Your initial run of this script may take a few minutes to deploy an instance on GCP, set up the environment, and load the Llama 3 model. Subsequent runs will reuse the cluster and generally take seconds.

Advanced: Sharing and TLS endpoints

Runhouse makes it easy to share your module or create a public endpoint you can curl or use in your apps. Use the optional settings in your cluster definition above to expose an endpoint. You can additionally enable Runhouse Den auth to require an auth token and provide access to your teammates.

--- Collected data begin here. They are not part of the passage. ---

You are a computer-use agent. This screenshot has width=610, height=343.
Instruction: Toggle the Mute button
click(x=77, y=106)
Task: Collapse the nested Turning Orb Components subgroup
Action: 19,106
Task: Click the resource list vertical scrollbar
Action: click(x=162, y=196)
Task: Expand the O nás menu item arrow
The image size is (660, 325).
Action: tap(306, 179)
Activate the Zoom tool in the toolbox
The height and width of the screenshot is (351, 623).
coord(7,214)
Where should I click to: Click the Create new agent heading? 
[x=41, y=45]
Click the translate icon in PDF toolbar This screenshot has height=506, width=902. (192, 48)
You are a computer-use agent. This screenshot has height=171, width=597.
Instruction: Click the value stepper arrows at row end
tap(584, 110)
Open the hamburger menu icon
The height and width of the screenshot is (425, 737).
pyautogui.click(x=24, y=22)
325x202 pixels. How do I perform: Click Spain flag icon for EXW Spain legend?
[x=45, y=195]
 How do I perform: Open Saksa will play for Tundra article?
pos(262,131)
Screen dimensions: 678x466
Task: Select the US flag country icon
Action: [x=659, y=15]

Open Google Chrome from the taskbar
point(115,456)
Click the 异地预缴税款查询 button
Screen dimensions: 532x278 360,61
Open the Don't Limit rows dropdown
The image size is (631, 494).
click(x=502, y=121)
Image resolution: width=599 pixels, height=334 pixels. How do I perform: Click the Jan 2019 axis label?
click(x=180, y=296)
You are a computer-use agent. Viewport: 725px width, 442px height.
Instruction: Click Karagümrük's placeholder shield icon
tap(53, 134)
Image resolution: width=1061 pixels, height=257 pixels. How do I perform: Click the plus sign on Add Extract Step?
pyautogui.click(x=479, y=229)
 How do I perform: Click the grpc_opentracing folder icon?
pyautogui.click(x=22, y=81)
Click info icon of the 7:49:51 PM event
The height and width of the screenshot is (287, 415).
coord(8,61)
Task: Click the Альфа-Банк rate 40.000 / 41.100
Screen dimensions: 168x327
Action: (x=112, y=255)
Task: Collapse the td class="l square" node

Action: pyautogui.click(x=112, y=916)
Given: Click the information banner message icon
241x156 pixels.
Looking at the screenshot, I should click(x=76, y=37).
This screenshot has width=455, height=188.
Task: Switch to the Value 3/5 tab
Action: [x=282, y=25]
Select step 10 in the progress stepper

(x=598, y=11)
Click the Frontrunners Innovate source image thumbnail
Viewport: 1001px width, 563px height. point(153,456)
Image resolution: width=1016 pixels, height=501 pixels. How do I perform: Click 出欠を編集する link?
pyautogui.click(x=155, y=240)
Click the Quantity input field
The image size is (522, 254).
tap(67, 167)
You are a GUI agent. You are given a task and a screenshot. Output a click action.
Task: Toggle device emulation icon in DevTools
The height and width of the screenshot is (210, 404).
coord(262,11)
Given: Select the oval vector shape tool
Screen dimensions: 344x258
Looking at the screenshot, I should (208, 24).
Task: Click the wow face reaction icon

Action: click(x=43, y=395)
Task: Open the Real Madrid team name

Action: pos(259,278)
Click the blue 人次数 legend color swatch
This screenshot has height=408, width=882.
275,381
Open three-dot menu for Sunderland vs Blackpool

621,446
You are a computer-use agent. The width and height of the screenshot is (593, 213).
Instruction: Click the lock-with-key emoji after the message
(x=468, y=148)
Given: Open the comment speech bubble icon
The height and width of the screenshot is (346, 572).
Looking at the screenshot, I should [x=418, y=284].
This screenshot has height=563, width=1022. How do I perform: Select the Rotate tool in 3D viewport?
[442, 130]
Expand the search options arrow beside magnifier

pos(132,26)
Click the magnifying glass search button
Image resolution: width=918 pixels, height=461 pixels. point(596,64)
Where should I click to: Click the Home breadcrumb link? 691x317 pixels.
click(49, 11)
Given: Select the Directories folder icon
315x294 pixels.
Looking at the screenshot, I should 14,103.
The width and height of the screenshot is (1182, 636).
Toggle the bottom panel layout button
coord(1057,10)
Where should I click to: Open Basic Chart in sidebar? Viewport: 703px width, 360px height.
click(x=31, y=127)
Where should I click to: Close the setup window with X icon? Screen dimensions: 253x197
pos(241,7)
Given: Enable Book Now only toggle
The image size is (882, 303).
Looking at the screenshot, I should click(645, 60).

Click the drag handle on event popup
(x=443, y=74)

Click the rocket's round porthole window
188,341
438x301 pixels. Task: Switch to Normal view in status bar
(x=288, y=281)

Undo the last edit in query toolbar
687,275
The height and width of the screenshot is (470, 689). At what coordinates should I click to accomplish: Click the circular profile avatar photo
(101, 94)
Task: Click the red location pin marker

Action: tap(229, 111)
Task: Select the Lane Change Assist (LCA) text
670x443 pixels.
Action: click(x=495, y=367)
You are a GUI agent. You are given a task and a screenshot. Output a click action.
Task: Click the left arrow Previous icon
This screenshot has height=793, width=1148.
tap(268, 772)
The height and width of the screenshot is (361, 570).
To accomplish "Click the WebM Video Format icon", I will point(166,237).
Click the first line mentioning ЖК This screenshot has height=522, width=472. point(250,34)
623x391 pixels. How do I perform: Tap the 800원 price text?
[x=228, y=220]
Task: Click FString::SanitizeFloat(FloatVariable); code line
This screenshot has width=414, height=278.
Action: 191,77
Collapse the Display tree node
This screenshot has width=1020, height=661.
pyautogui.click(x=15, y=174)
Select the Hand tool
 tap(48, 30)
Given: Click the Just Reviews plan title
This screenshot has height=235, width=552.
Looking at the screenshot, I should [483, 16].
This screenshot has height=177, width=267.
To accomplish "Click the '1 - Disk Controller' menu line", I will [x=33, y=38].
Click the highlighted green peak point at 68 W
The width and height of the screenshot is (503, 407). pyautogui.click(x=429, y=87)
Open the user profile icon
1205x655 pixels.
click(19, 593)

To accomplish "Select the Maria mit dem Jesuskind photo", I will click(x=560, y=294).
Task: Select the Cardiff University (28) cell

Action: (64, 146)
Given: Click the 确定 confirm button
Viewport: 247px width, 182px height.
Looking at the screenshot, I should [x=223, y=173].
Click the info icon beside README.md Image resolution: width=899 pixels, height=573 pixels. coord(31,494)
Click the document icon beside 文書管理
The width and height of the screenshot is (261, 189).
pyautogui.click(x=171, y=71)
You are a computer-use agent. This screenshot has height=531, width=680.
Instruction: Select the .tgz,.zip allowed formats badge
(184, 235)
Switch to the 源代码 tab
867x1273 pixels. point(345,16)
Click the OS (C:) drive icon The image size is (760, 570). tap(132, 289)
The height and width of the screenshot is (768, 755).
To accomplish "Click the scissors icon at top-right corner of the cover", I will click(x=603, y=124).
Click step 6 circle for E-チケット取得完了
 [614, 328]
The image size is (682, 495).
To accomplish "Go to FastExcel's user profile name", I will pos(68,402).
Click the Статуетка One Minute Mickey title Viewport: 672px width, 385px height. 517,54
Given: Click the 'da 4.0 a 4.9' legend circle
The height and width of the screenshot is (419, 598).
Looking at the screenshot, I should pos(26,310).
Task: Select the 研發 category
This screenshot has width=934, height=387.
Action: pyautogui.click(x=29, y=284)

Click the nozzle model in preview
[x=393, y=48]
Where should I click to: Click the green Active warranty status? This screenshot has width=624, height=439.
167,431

Fist, create or log in to your Runhouse account.

$ runhouse login

Once you've logged in to an account, use the following lines to enable Den Auth on the cluster, save your resources to the Den UI, and grant access to your collaborators.

gpu_cluster.enable_den_auth() # Enable Den Auth gpu_cluster.save() remote_llama_model.save() # Save the module to Den for easy reloading remote_llama_model.share(users=["friend@yourcompany.com"], access_level="read")

Learn more: Sharing

OpenAI Compatible Server

By default, vLLM implements OpenAI's Completions and Chat API. This means that you can call your self-hosted Llama 3 model on GCP with OpenAI's Python library. Read more about this and implementing chat templates in vLLM's documentation.

Run the script

Finally, we'll run the script to deploy the model and run inference.

Note

Make sure that your code runs within a if __name__ == "__main__": block. Otherwise, the script code will run when Runhouse attempts to run code remotely.

if __name__ == "__main__": asyncio.run(main())

Please reference the Github link at the top of this page (if viewing via run.house/examples) for the full Python file you can compare to or run yourself.